Two recent decisions illustrate how individuals that did not sign a contract can be bound by that contract’s arbitration provisions. 

In the first, Blaustein v. Huete, 2011 WL 5103759 (5th Cir. Oct. 26, 2011), an individual member of an LLC, Huete, argued he should not be bound by the arbitration clause between the LLC and its attorneys.  Huete was suing the attorneys for legal malpractice and negligence, stemming from an allegedly botched patent application.  However, the law firm’s agreement with the LLC, which Huete had signed on behalf of the LLC, called for arbitration.  The law firm moved to compel arbitration.  The Fifth Circuit held that while Huete was not directly bound by the agreement (he only signed in his representative capacity), he was bound under the doctrine of “direct benefits estoppel.”  (Couldn’t anyone come up with a better name for that theory?  It doesn’t exactly roll off the tongue.) 

The concept of direct benefits estoppel is this: if the non-signatory used the contract to its benefit, it can’t later turn its back on the contract’s arbitration clause.  In particular, at least the Third and Fifth Circuits say that if a non-signatory has either 1) knowingly obtained direct benefits from the contract or 2) sought to enforce the contract, the non-signatory is bound by an arbitration clause in the contract.  In this case, the Court found Huete had obtained benefits from the agreement with the attorneys as a member of the LLC (research, drafting, filing, advice), and noted that Huete’s claims were related to the attorney-client relationship which was formed by the agreement between the firm and the LLC.  The law firm was successful in compelling Huete to arbitration.

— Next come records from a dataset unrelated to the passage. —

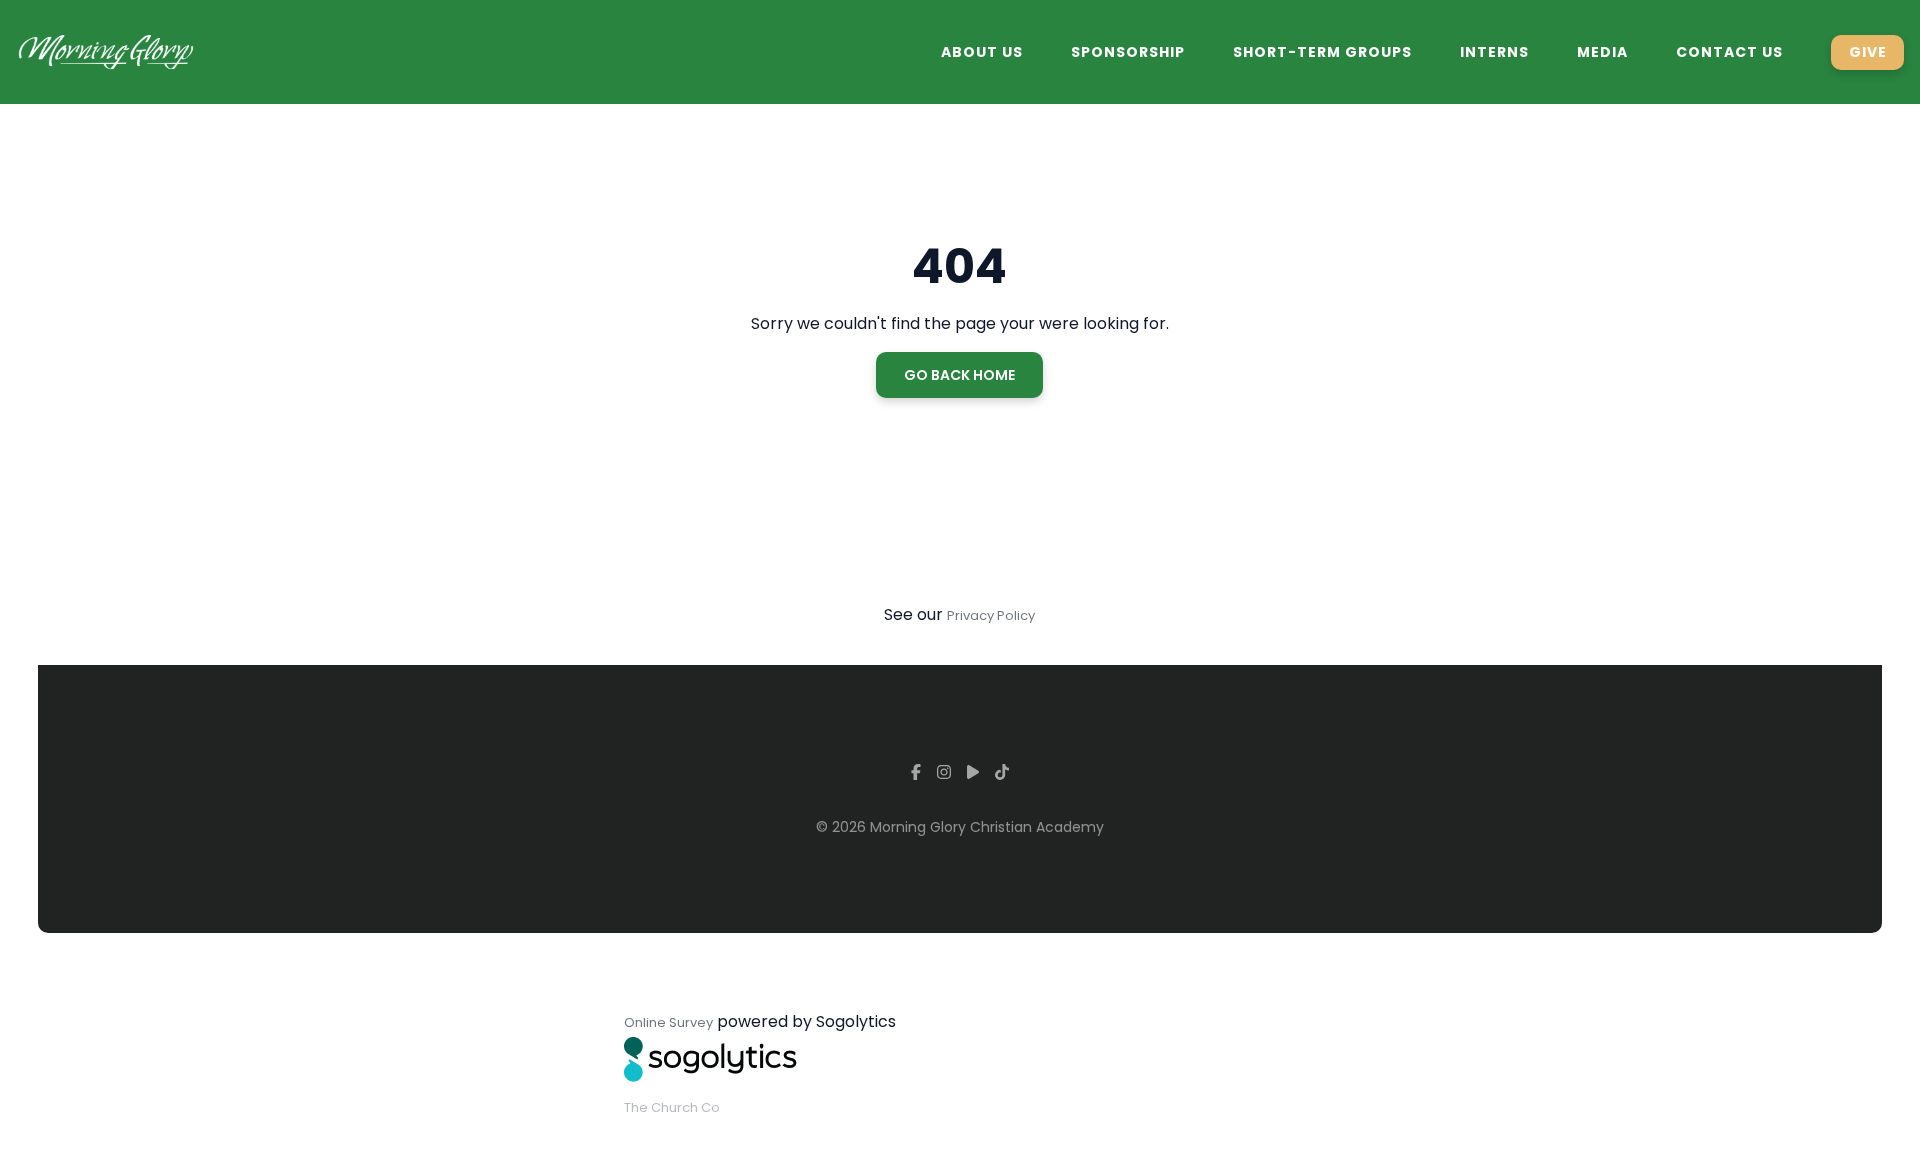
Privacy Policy (991, 615)
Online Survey (668, 1022)
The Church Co (672, 1107)
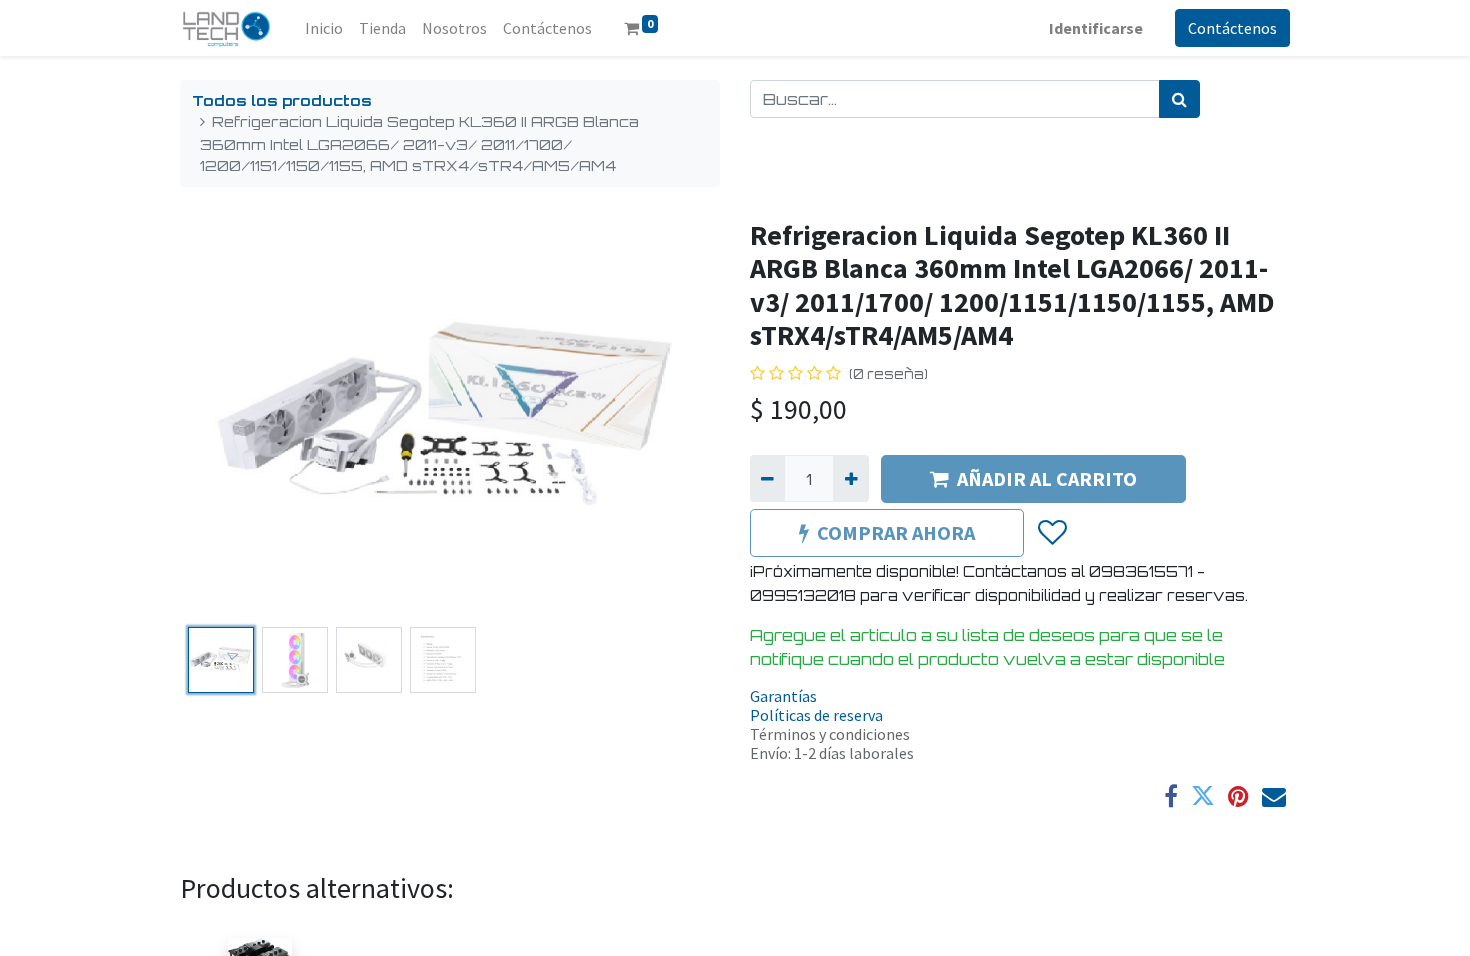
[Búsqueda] (1179, 99)
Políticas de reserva (816, 715)
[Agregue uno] (850, 478)
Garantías (783, 696)
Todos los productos (282, 100)
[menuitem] (324, 28)
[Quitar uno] (767, 478)
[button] (220, 419)
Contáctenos (1232, 28)
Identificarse (1096, 28)
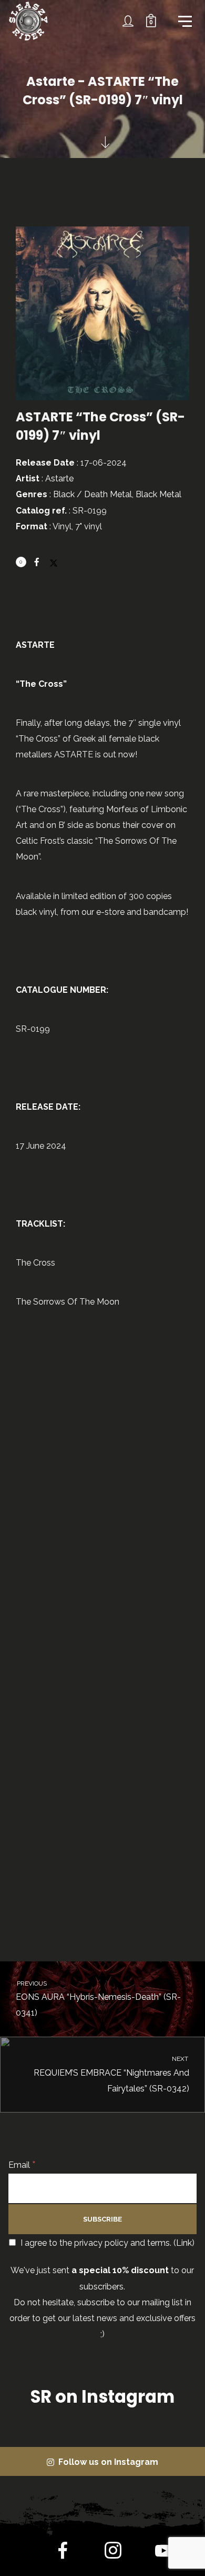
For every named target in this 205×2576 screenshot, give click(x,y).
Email (22, 2165)
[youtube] (163, 2559)
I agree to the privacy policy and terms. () (106, 2243)
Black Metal (158, 494)
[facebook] (62, 2553)
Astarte (59, 478)
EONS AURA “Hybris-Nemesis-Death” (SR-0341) (98, 1999)
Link (184, 2243)
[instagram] (113, 2553)
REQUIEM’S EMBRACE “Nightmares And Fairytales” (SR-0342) (112, 2074)
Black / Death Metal (92, 494)
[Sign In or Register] (128, 21)
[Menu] (184, 20)
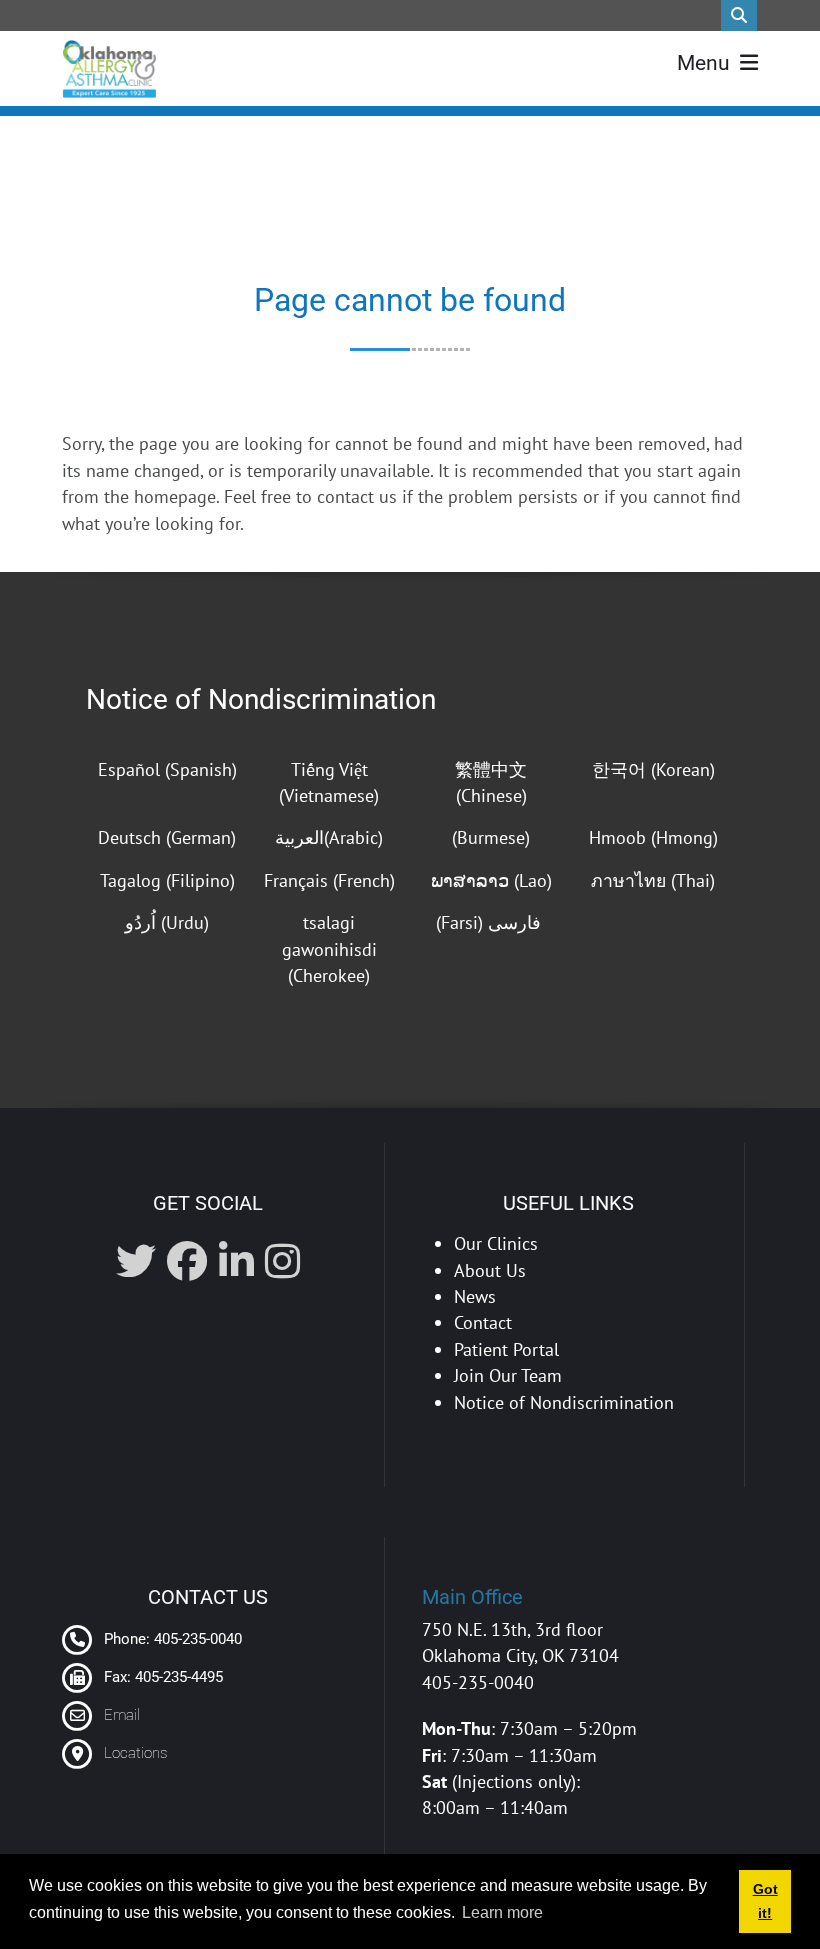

In the second case, Lemon Drop Properties, LLC v. Pass Marianne, LLC, ___ So.3d ___, 2011 WL 5027140 (Oct. 20, 2011), the Supreme Court of Mississippi allowed a non-signatory to compel arbitration.  In that case, a condo buyer sued the developer and contractor alleging defective construction.    Although there was an arbitration agreement in the agreement between the buyer and developer, the developer waived its right to arbitrate by participating in the court case for “two-hundred-and-fifty-two (252) days,” without  invoking the arbitration provision.  The non-signatory issue arose after the buyer amended its complaint to name the real estate agent as a defendant.  The real estate agent argued that it was entitled to enforce the arbitration agreement in the developer’s agreement, as an agent of the developer.  The court easily agreed, but then had to address whether the developer’s waiver of its right to arbitrate was imputed to the real estate agent.  Citing recent decisions from a Texas state court and a California federal court, the Mississippi Supreme Court held that a “principal’s waiver of its right to arbitrate [does] not operate as a waiver of the agent’s right to arbitrate under the same agreement.”  Two Justices dissented from the portion of the opinion.

These cases serve as a good reminder that employees and agents are frequently bound by the same arbitration agreements that bind their employers and principals (but not necessarily by any waivers by those employers or principals).